When it comes to the error in the
X-axis, the choice between roll and yaw is designed to be dependent on the derivative term (D) of the PID controller. The D term represents the rate of change of the error. If the error changes rapidly, the drone needs to increase its power to keep up with the object’s movements. However, if the object continues to move along the
X-axis, as shown in
Figure 7a, a stronger control is required to track the target quickly. The red rectangle represents the bounding box of the subject. Therefore, we choose the roll option, which means performing lateral movements to the right in order to follow the object, represented by the green arrow illustrated in
Figure 7a. On the other hand, if the tracked object does not exhibit significant movement, the yaw option is selected, which only requires adjusting the drone’s heading to follow the target, represented by the green arrow illustrated in
Figure 7b.
4. Conclusions
In this paper, we propose an implementation method for an object detection and target tracking system based on the Robot Operating System (ROS) and apply it to the Tello drone.

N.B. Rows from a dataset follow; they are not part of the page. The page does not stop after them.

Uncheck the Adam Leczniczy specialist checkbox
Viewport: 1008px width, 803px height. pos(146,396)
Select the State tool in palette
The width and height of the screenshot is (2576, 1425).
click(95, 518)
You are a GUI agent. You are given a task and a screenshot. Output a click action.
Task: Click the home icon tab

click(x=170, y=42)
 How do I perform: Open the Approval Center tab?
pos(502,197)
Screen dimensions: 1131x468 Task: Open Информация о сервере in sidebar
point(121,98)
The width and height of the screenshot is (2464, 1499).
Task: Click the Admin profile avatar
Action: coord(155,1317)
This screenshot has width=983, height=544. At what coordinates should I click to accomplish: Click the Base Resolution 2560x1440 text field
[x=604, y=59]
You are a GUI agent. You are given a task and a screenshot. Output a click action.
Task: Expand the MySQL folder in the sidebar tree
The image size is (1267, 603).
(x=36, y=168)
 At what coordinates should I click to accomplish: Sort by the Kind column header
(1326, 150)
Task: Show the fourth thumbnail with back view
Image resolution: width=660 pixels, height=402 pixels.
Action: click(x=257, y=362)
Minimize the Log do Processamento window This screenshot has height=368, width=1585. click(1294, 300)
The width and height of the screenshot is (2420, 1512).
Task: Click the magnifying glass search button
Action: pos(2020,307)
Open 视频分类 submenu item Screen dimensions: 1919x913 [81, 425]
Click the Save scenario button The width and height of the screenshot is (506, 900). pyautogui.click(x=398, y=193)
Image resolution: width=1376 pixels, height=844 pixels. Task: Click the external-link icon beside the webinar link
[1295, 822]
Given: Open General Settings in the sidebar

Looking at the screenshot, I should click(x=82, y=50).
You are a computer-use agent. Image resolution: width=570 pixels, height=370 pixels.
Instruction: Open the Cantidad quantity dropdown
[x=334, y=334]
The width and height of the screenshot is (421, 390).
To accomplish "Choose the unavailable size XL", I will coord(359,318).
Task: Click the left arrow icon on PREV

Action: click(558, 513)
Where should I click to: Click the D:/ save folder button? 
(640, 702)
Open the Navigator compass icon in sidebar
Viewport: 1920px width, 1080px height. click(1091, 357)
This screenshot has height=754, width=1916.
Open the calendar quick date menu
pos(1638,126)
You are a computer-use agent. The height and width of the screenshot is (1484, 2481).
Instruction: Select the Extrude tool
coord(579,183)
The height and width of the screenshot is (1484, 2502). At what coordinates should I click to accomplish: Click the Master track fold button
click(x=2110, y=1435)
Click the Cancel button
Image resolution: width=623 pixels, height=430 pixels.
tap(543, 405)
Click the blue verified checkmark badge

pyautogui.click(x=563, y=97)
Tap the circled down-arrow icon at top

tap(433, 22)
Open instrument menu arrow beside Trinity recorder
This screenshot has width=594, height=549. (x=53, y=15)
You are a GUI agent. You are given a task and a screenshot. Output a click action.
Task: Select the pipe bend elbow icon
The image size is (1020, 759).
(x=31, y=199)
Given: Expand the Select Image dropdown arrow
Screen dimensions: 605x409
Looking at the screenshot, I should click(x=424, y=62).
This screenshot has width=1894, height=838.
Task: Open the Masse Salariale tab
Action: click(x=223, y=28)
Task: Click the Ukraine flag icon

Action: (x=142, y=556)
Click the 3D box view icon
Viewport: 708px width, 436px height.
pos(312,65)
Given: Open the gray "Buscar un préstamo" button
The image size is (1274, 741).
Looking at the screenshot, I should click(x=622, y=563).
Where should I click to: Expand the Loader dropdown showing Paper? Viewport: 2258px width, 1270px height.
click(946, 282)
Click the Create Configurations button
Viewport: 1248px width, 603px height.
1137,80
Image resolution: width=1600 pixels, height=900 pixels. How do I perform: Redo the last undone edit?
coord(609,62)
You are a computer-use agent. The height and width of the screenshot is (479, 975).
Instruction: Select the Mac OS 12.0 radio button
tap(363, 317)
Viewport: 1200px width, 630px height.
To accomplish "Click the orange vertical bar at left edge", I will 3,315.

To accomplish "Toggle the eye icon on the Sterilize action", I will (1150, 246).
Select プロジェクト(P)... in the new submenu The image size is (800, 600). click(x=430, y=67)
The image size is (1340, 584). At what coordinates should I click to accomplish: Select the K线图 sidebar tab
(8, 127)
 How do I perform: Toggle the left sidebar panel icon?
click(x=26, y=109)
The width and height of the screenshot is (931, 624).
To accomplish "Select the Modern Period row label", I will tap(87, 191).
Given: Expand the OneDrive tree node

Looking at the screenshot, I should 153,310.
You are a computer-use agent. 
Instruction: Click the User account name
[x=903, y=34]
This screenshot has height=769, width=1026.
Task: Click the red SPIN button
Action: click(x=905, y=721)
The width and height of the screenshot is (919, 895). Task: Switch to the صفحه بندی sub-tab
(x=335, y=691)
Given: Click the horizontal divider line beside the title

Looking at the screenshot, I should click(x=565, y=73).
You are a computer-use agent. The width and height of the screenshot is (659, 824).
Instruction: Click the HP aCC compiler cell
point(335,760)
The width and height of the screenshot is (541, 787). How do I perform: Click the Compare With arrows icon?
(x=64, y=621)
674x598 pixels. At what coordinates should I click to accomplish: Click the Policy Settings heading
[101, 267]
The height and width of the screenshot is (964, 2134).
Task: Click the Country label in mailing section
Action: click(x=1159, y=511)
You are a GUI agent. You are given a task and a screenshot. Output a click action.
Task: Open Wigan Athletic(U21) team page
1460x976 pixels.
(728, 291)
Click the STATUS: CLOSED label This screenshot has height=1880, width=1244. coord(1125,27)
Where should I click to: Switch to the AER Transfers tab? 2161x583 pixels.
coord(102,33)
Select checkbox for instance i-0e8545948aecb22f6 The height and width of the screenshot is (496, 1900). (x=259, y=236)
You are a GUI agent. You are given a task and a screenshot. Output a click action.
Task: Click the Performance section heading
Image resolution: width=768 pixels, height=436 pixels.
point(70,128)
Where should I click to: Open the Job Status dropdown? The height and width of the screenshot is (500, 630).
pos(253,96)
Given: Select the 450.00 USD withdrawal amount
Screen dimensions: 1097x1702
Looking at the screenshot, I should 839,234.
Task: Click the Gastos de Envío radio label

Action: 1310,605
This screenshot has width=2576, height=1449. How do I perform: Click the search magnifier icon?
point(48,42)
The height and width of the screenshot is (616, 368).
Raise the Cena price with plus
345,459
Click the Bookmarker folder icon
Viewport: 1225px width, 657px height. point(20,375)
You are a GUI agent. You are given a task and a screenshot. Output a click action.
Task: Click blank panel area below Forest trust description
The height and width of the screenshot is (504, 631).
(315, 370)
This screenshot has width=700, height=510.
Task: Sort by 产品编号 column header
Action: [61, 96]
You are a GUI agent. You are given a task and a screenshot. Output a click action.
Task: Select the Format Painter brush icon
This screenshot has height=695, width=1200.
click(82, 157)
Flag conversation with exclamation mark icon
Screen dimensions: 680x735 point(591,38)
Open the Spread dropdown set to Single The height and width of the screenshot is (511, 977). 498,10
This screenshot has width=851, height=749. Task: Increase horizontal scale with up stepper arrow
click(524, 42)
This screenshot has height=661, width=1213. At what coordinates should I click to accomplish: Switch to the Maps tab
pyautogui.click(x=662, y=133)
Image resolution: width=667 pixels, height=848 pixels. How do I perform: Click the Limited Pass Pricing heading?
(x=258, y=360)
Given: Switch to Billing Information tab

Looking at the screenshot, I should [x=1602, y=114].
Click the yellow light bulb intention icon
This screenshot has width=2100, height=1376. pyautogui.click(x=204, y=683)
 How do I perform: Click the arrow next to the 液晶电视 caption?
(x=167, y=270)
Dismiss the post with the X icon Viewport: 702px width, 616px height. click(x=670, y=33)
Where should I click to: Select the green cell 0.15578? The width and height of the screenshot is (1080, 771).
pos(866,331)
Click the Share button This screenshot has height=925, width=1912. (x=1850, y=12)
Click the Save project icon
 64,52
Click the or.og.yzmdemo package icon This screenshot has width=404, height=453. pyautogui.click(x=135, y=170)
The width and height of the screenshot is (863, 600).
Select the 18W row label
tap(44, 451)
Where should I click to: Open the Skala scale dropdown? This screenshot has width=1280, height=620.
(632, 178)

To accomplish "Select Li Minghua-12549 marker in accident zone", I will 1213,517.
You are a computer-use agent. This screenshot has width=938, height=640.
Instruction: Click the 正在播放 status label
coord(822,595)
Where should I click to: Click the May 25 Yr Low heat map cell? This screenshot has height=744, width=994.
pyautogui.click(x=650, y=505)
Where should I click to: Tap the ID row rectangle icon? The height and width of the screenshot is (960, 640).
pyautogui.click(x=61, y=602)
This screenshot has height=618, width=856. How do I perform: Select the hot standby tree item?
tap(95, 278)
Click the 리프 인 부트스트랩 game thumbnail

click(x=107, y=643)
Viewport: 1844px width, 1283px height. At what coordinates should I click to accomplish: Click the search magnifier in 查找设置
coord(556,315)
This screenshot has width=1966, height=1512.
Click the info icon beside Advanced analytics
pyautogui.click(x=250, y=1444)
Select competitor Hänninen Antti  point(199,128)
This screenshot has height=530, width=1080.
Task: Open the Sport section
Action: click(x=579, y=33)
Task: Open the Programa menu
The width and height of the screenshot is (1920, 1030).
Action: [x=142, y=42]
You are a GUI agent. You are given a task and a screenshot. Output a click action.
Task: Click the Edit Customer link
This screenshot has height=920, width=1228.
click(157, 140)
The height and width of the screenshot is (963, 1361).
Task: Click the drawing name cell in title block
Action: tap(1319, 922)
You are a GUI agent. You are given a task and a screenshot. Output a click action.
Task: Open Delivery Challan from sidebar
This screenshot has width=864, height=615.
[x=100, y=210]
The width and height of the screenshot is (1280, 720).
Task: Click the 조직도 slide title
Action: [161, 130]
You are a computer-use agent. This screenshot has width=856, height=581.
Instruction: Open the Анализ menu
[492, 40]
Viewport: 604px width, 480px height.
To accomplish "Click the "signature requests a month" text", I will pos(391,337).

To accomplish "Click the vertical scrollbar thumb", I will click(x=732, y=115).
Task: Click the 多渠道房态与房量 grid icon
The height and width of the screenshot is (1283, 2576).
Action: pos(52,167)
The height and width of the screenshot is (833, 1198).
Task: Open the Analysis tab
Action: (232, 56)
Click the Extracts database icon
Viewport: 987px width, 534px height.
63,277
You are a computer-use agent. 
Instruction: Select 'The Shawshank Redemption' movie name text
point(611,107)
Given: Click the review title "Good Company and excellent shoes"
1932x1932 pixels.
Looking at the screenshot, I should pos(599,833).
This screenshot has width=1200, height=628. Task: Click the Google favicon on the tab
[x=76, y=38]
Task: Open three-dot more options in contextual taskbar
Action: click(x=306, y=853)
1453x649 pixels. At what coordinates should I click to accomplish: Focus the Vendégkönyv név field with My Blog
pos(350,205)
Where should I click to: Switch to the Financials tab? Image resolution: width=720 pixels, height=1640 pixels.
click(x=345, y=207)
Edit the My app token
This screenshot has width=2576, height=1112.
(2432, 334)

The system achieves efficient object detection and target-tracking capabilities in real-time environments. We utilize the pruned YOLOv4 architecture as the detection model and select SiamMask as the tracking model. Additionally, we introduce a PID module to calculate the errors and determine the flight attitude and action. For the detection module, we choose the pruned YOLOv4 architecture, which provides a faster execution speed while maintaining the detection accuracy. By reducing the redundant parameters and computations in the model, we achieve lightweight and accelerated performance. This allows our system to efficiently perform object detection tasks in real-time environments. For the tracking module, we adopt the SiamMask model. SiamMask is a single-object tracking method capable of real-time target tracking. In our system, SiamMask is used to track the objects detected by YOLOv4, enabling continuous object tracking and positioning. Furthermore, we introduce the PID module to calculate the errors and adjust the flight attitudes. PID is a classical control algorithm that computes control signals based on the current error, accumulated error, and rate of error change, aiming to bring the system output closer to the desired value. In our system, the PID module calculates errors based on the target object’s position and the drone’s current state, and adjusts the drone’s attitude control signals to stably track the target object. Through flight experiments, we validate the feasibility of applying this system in everyday environments. The pruned YOLOv4 model provides efficient object detection capabilities, enabling fast target detection in real-time environments. SiamMask is used for tracking the target object, and the PID module accurately calculates the errors and adapts to different flight situations, allowing the drone to stably track the target object.